■ **Reading passage**
* Begin *

Line: 1, Column: 7, ERROR: Column names aren't unique.

$ d18n --lint --file test/TestJSONLint.wrong.json
Line: 1, Column: 4, ERROR: Column names aren't unique.
Line: 1, Column: 1, ERROR: First line in file can't be used as column names.

You can also use the --verbose flag to see more information

$ d18n --lint --file test/TestCSVLint.wrong.csv --verbose

$ d18n --lint --file test/TestCSVLint.wrong.csv --verbose
Line: 1, Column: 14, ERROR: First line in file can't be used as column names.

File Size: 469
Row Count(Include Header): 3 Cell Count: 15 Error Count: 1 Time Cost: 172µs

$ d18n --lint --file test/TestXLSXLint.wrong.xlsx --verbose
Line: 1, Column: 7, ERROR: Column names aren't unique.
Line: 1, Column: 1, ERROR: First line in file can't be used as column names.

* End *

■ **Data shown**
* Begin *

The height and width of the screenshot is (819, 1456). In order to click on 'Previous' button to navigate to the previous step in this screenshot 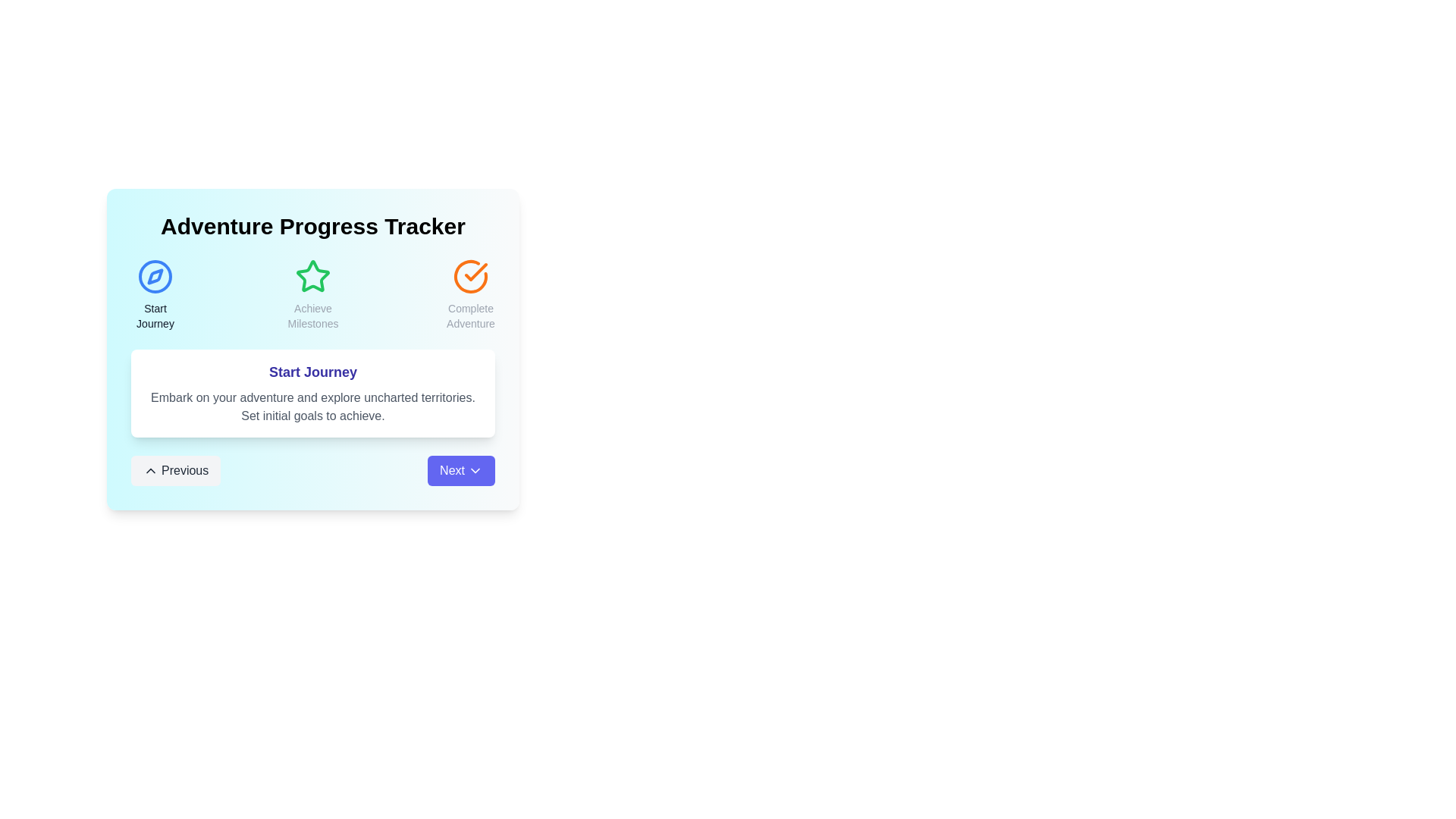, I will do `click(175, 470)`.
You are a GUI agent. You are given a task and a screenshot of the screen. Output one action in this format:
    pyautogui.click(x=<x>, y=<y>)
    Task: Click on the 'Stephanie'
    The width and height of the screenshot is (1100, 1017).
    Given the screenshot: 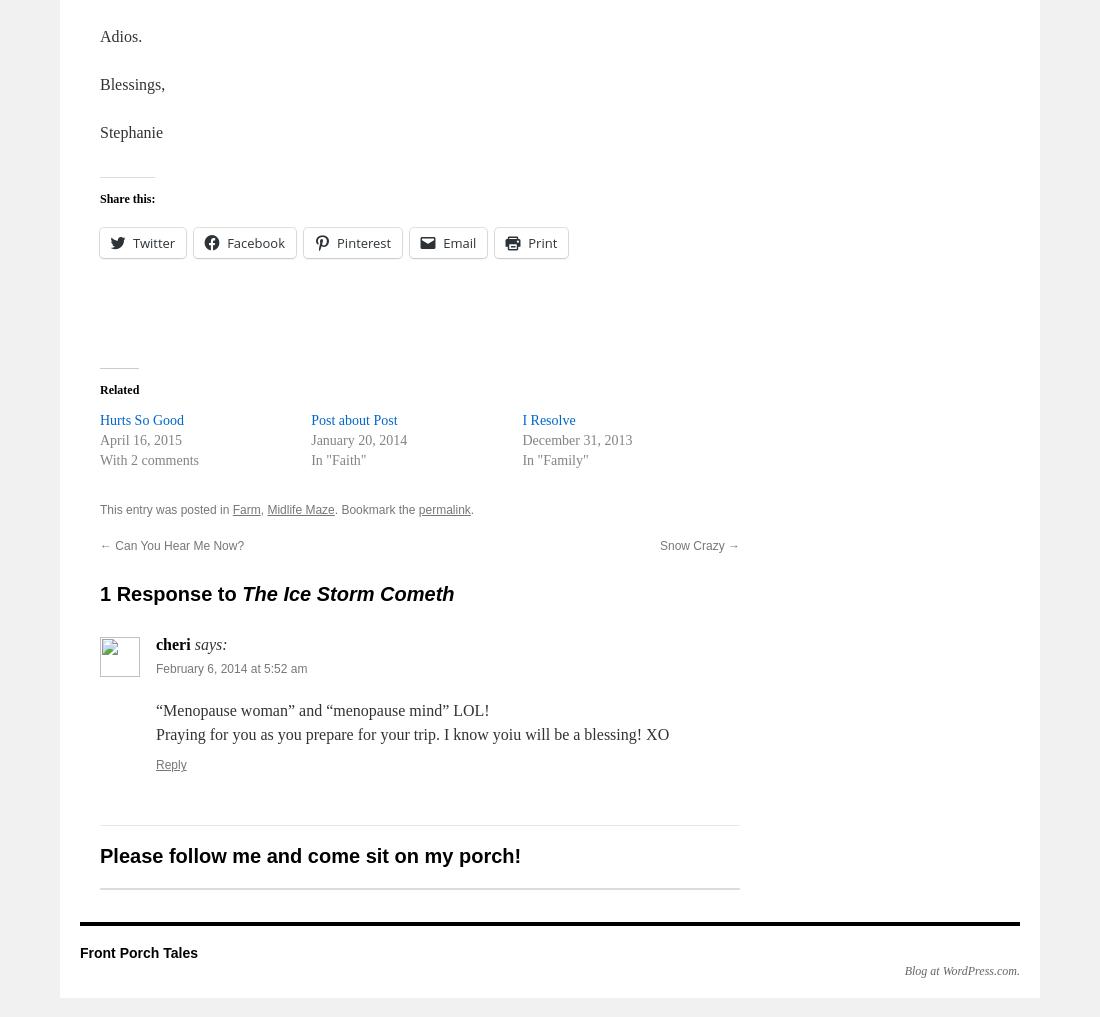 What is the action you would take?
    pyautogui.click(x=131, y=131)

* End *
* Begin *

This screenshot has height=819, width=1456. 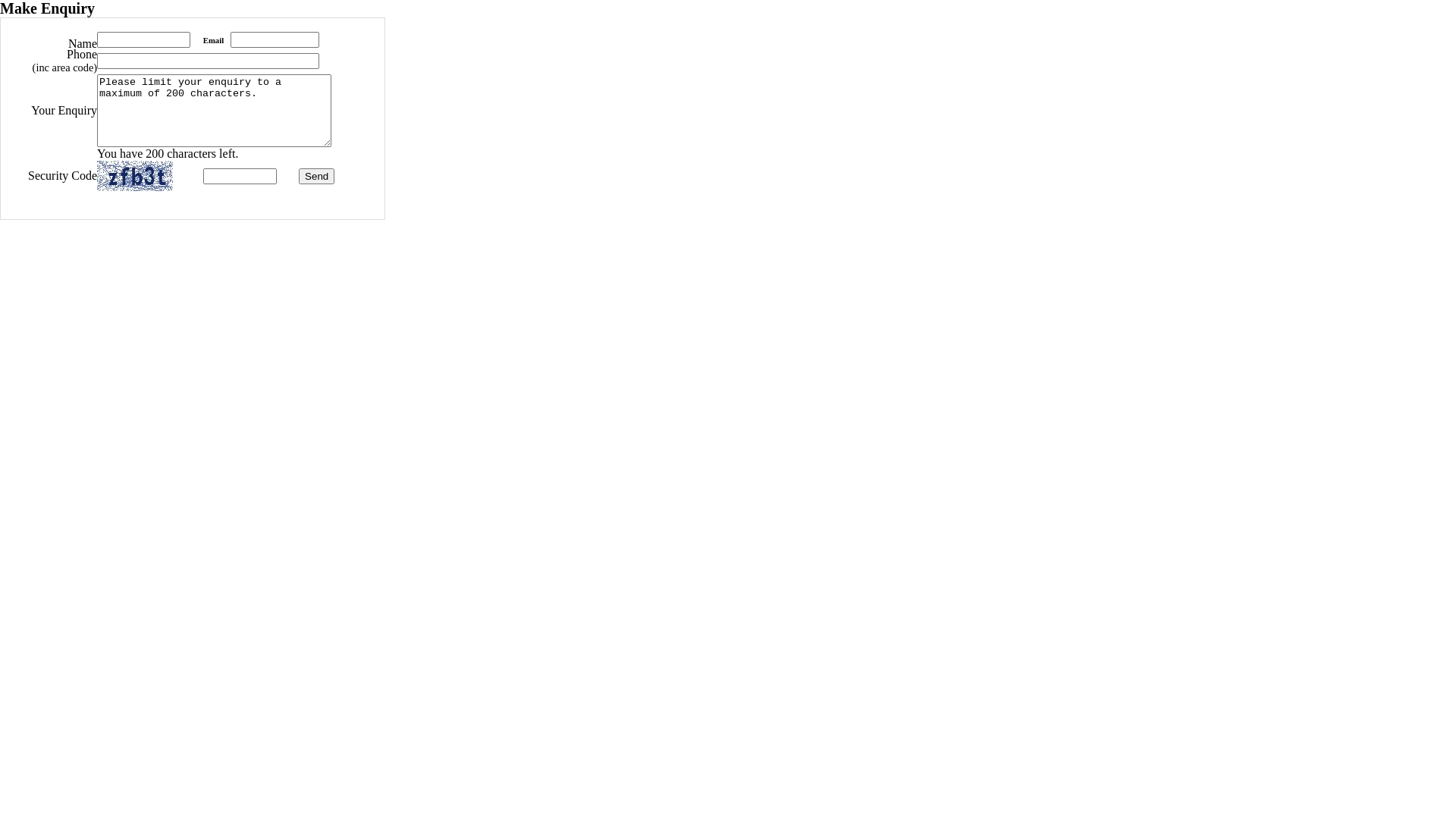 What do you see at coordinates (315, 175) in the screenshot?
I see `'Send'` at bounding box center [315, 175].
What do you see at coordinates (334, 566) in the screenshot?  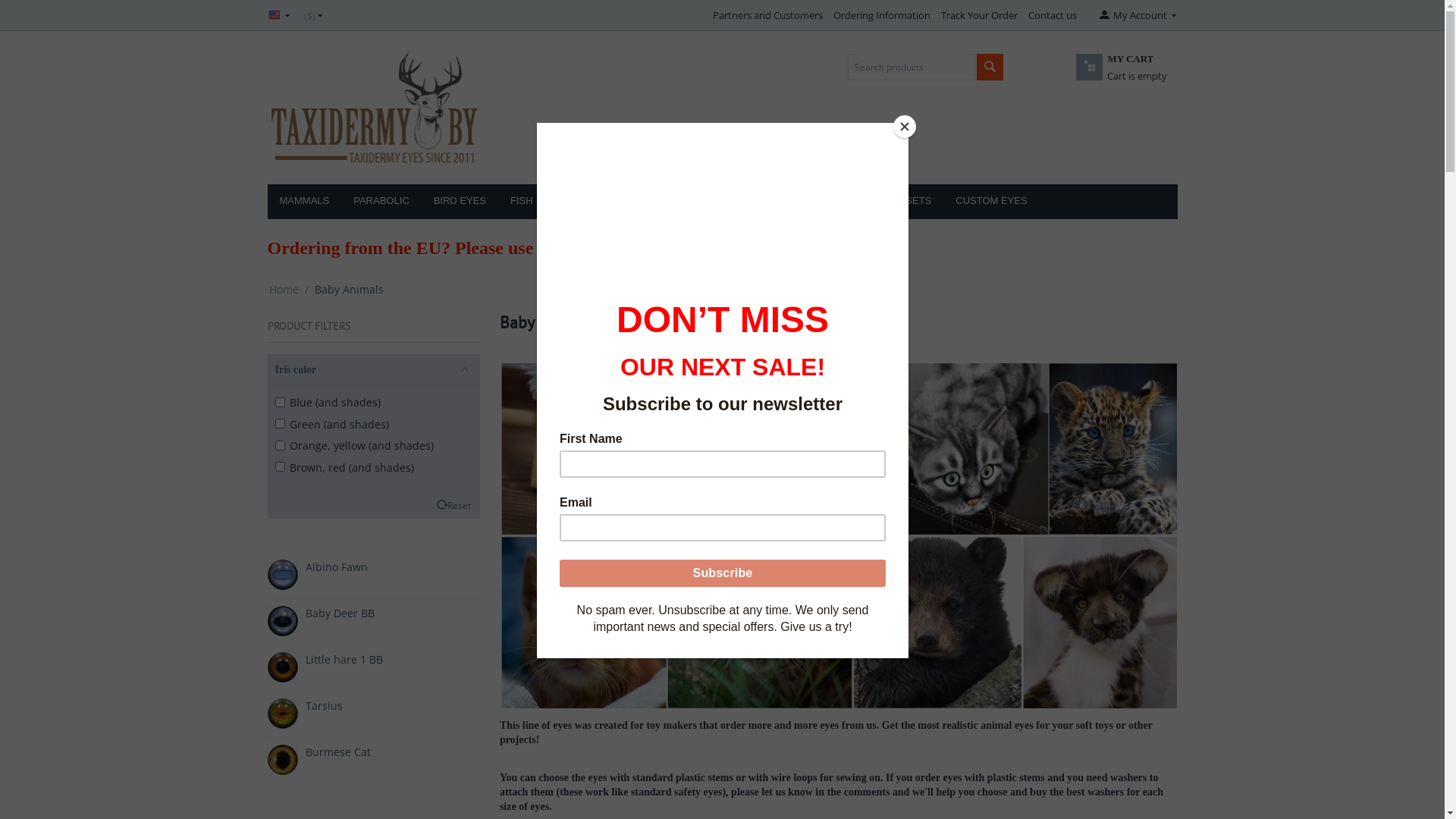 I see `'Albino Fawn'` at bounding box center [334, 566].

* End *
* Begin *

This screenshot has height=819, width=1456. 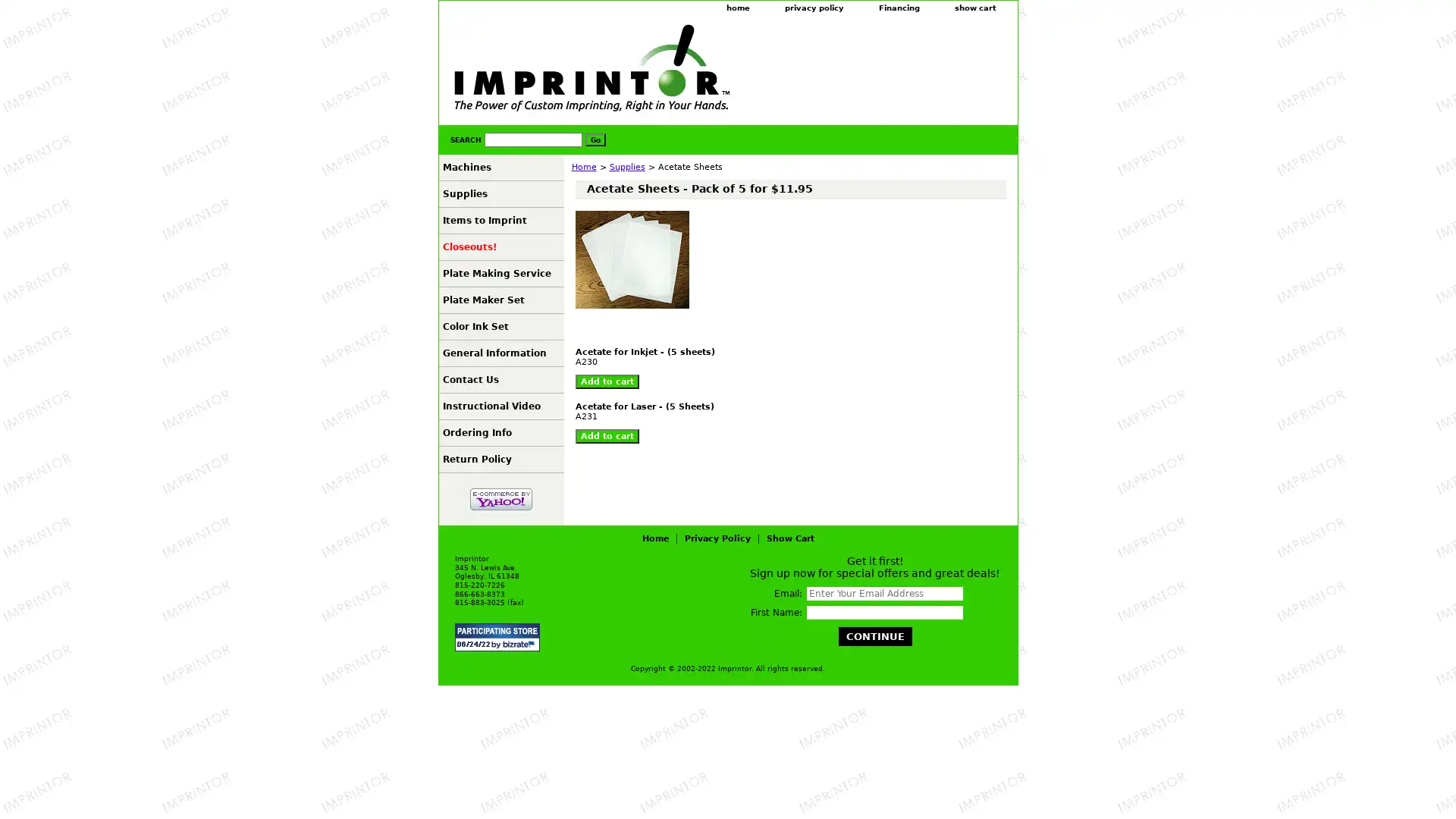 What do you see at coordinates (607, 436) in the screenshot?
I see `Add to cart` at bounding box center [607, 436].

* End *

■ **Work instructions**
1) In the d18n lint example, what file size is reported when the CSV file is checked with --verbose?
2) Carry on the d18n lint example from its last line.
The records have nothing to do with what comes next.

■ **Per-task outputs**
1) 469

2)
File Size: 5888
Row Count(Include Header): 2 Cell Count: 11 Error Count: 2 Time Cost: 3.134ms

$ d18n --lint --file test/TestJSONLint.wrong.json --verbose
Line: 1, Column: 2, ERROR: First line in file can't be used as column names.
Line: 1, Column: 4, ERROR: Column names aren't unique.

File Size: 159
Row Count(Include Header): 2 Cell Count: 8 Error Count: 2 Time Cost: 461µs

You can easily use d18n to lint your files. It supports csv, tsk, psi, txt, json, sql, html and xlsx file formats. It distinguishes them by file suffixes. It supports the following file types.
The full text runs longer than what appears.